You are viewing a plain text version of this content. The canonical link for it is here.
Posted to user@avro.apache.org by Stu Hood <st...@rackspace.com> on 2010/04/05 22:17:55 UTC

Using 'bytes' as keys in a 'map' equivalent

Hey gang,

I can understand the reasoning behind AVRO-9, but now I need to look for an alternative to a 'map' that will allow me to store an association of bytes keys to values.

Is there a recommended pattern to store this structure, or is "list of (key,value) tuples" the best option?

Thanks much,

Stu Hood
@stuhood
Architecture Software Developer
Email & Apps Division, Rackspace Hosting


Re: Using 'bytes' as keys in a 'map' equivalent

Posted by Jeff Hodges <jh...@twitter.com>.
Hacky, but acceptable.
--
Jeff

On Apr 5, 2010 5:51 PM, "Doug Cutting" <cu...@apache.org> wrote:

Stu Hood wrote:
>
> I can understand the reasoning behind AVRO-9, but now I need to look for
an alte...
A map of Foo has the same binary format as an array of records, each with a
string field and a Foo field.  So an application can use an array schema
similar to this to represent map-like structures with, e.g., non-string
keys.

Perhaps we could establish standard properties that indicate that a given
array of records should be represented in a map-like way if possible?
 E.g.,:

{"type": "array", "isMap": true, "items": {"type":"record", ...}}

Doug

Re: Using 'bytes' as keys in a 'map' equivalent

Posted by Doug Cutting <cu...@apache.org>.
Stu Hood wrote:
> I can understand the reasoning behind AVRO-9, but now I need to look for an alternative to a 'map' that will allow me to store an association of bytes keys to values.

A map of Foo has the same binary format as an array of records, each 
with a string field and a Foo field.  So an application can use an array 
schema similar to this to represent map-like structures with, e.g., 
non-string keys.

Perhaps we could establish standard properties that indicate that a 
given array of records should be represented in a map-like way if 
possible?  E.g.,:

{"type": "array", "isMap": true, "items": {"type":"record", ...}}

Doug

Re: Using 'bytes' as keys in a 'map' equivalent

Posted by Jeff Hodges <jh...@twitter.com>.
What languages are problematic?
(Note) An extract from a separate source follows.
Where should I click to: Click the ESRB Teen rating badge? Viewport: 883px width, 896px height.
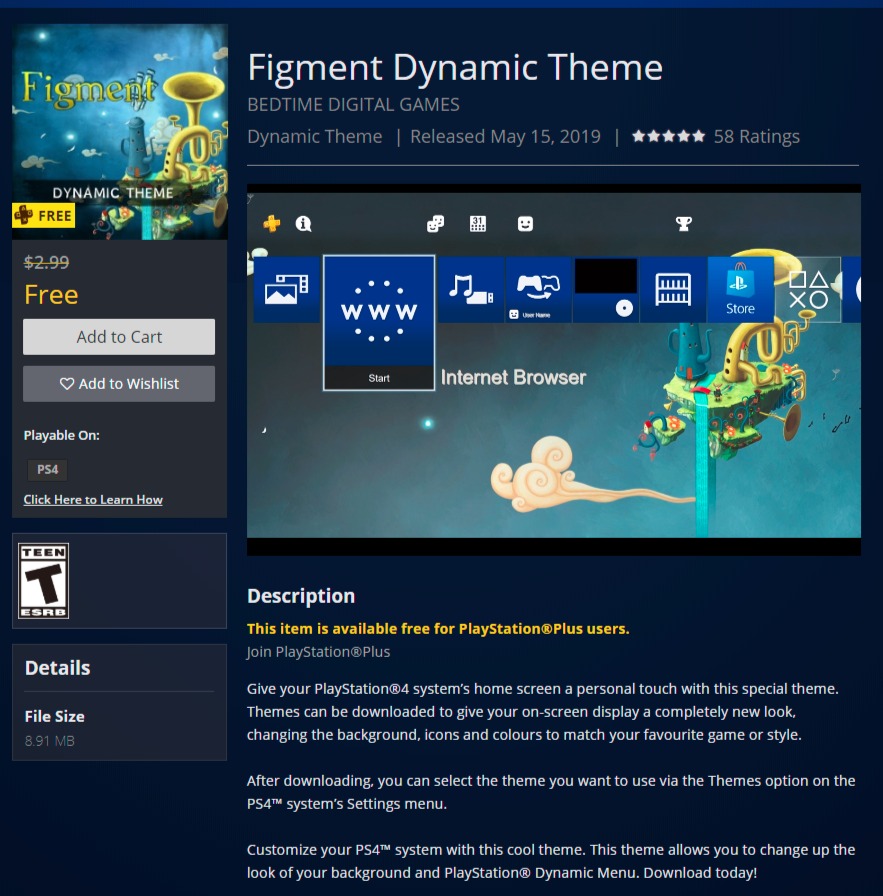tap(43, 581)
Would they also map the bytes type to
the string type like ruby and python?
--
Jeff

On Mon, Apr 5, 2010 at 1:48 PM, Scott Carey <sc...@richrelevance.com> wrote:
> For some other use cases, allowing all intrinsic simple types to be keys would be useful in the future too.   This would make Hive's schema system map column type directly fit into Avro, for example.
>
> But as AVRO-9 points out, this would be problematic in many scripting languages that only support string dictionaries.
>
> Complex types as keys is problematic and IMO should be avoided.
>
> Avro 2.0 perhaps?
>
>
> In the meantime I'm serializing such data as an array of k,v tuples and the client object API deals with providing a map interface.  After all, that is all that a Map is in avro anyway, syntactic sugar around an array with some type checking.
>
> -Scott
>
> On Apr 5, 2010, at 1:24 PM, Jeff Hodges wrote:
>
>> This would probably be of much benefit to the Cassandra community as
>> they/we are working on getting their stored data to be keyed by byte
>> arrays instead of String arrays[1]. Converting back and forth would
>> less good.
>>
>> [1] Relevant ticket: https://issues.apache.org/jira/browse/CASSANDRA-767
>> --
>> Jeff
>>
>> On Mon, Apr 5, 2010 at 1:17 PM, Stu Hood <st...@rackspace.com> wrote:
>>> Hey gang,
>>>
>>> I can understand the reasoning behind AVRO-9, but now I need to look for an alternative to a 'map' that will allow me to store an association of bytes keys to values.
>>>
>>> Is there a recommended pattern to store this structure, or is "list of (key,value) tuples" the best option?
>>>
>>> Thanks much,
>>>
>>> Stu Hood
>>> @stuhood
>>> Architecture Software Developer
>>> Email & Apps Division, Rackspace Hosting
>>>
>>>
>
>

Re: Using 'bytes' as keys in a 'map' equivalent

Posted by Scott Carey <sc...@richrelevance.com>.
For some other use cases, allowing all intrinsic simple types to be keys would be useful in the future too.   This would make Hive's schema system map column type directly fit into Avro, for example.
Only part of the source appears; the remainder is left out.